Member of the Connecticut House of Representatives from the 2nd district
- In office January 2007 – January 2011
- Preceded by: Hank Bielawa
- Succeeded by: Dan Carter

Personal details
- Party: Democratic

= Jason Bartlett (politician) =

American politician

Jason Bartlett is an American businessman and politician from Connecticut. A Democrat, he was a member of the Connecticut House of Representatives from 2007 to 2011, representing the state's second district in Bethel, Danbury and Redding. He was defeated for re-election on November 2, 2010.

==Biography==
Bartlett was raised in Redding and graduated from Redding Public Schools, before earning a B.A. in political science from the University of Connecticut.

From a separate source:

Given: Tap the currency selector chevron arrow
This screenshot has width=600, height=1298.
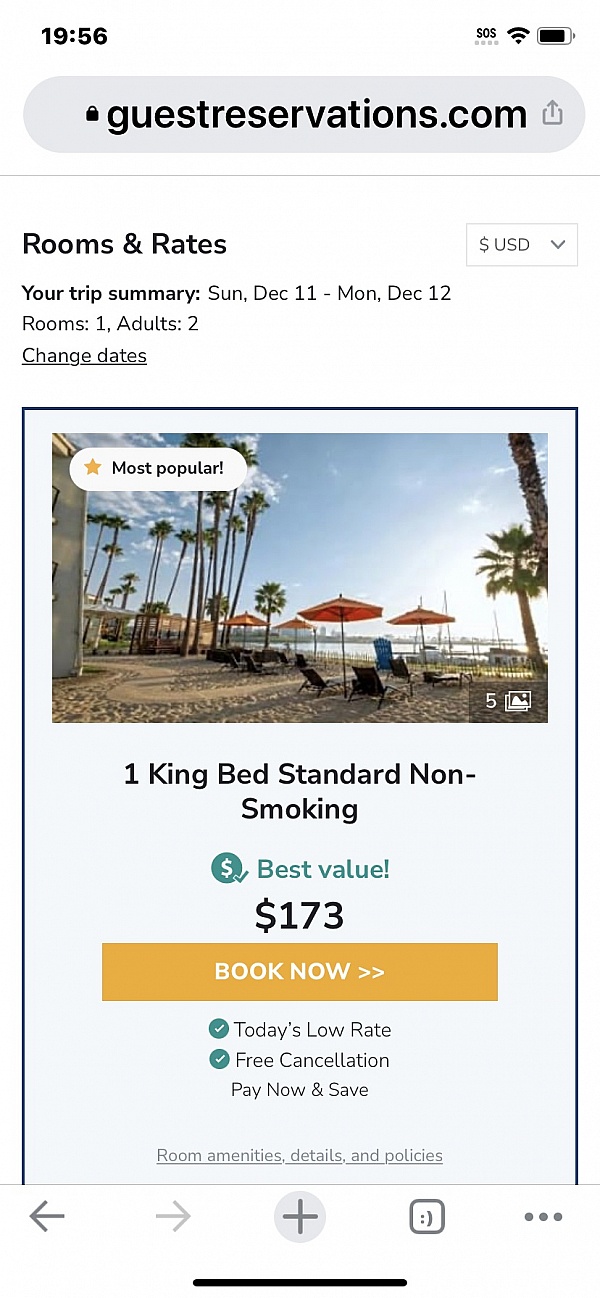Looking at the screenshot, I should 557,244.
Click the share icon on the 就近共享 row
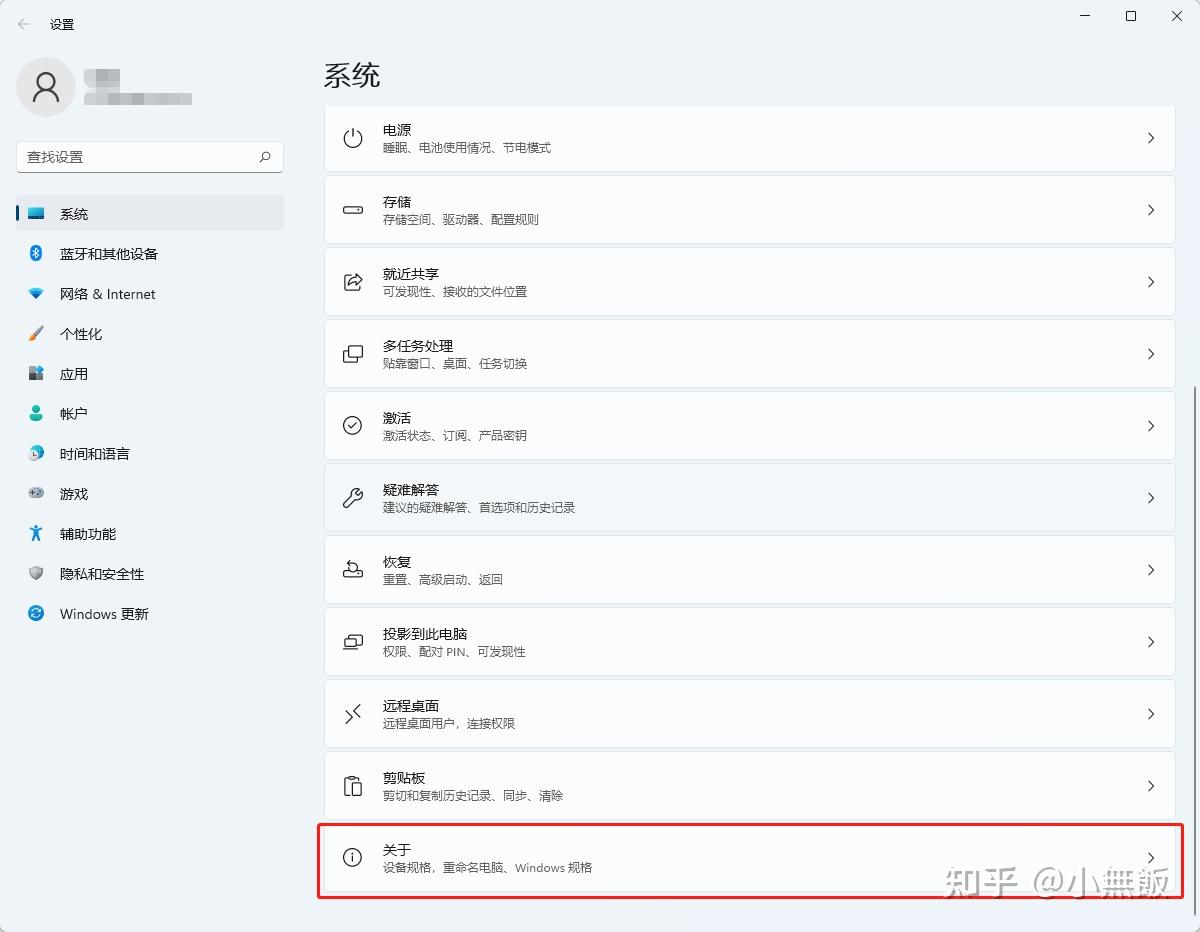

He was elected a state representative in 2006, defeating Republican Phil Gallagher by 4,112 votes (54 percent) to 3,524 (46 percent). In 2008, Bartlett was re-elected to a second term, polling 54% — a margin of 945 votes. In 2010, Bartlett faced Republican Dan Carter and was defeated.

He had previously run in 2002 and 2004, losing on both occasions to Republican Hank Bielawa. He lost by over 450 votes in 2002, but the 2004 result was exceptionally close — Bartlett lost by just 87 votes, with 49.6 percent of the vote to Bielawa's 50.4 percent.

In 2012, Bartlett ran for Connecticut's 24th Senate District, comprising Danbury, New Fairfield, Sherman and part of Bethel but lost by a very small margin to Michael McLachlan.

==Personal life==
For over a decade, Bartlett has owned and operated his own mortgage company. He is the owner of Connecticut First Capitol in Bethel as well as a restaurant in Hartford. Bartlett is no longer with the mortgage company he owned and operated. He briefly worked for the National Black Justice Coalition, a non-profit dedicated to ending racism and homophobia by empowering black lesbian, gay, bisexual, and transgender people.

He raised two sons, the children of his deceased uncle and aunt. Now 21 and 19 years old and both attending community college in Connecticut, they came to live with him when they were 11 and 9 respectively.

Bartlett is openly gay. Although his district was 96 percent white, Bartlett is African American. He served for a time as the country's only openly gay black state legislator, a distinction he lost when Simone Bell was elected to the Georgia House of Representatives in December 2009.